- _YOUR ASSIGNMENT_
Give back the full data, unchanged and complete.

•••••

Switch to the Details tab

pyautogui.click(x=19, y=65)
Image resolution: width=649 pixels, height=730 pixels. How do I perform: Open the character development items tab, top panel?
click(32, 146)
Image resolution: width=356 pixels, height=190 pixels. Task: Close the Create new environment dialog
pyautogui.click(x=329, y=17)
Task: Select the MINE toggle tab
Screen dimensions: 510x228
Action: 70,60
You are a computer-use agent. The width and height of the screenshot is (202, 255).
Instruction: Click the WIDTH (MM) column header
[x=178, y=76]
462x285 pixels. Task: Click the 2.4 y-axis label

•••••

- _EXERCISE SOLUTION_
Switch to the Details tab

pyautogui.click(x=19, y=65)
Image resolution: width=649 pixels, height=730 pixels. How do I perform: Open the character development items tab, top panel?
click(32, 146)
Image resolution: width=356 pixels, height=190 pixels. Task: Close the Create new environment dialog
pyautogui.click(x=329, y=17)
Task: Select the MINE toggle tab
Screen dimensions: 510x228
Action: 70,60
You are a computer-use agent. The width and height of the screenshot is (202, 255).
Instruction: Click the WIDTH (MM) column header
[x=178, y=76]
462x285 pixels. Task: Click the 2.4 y-axis label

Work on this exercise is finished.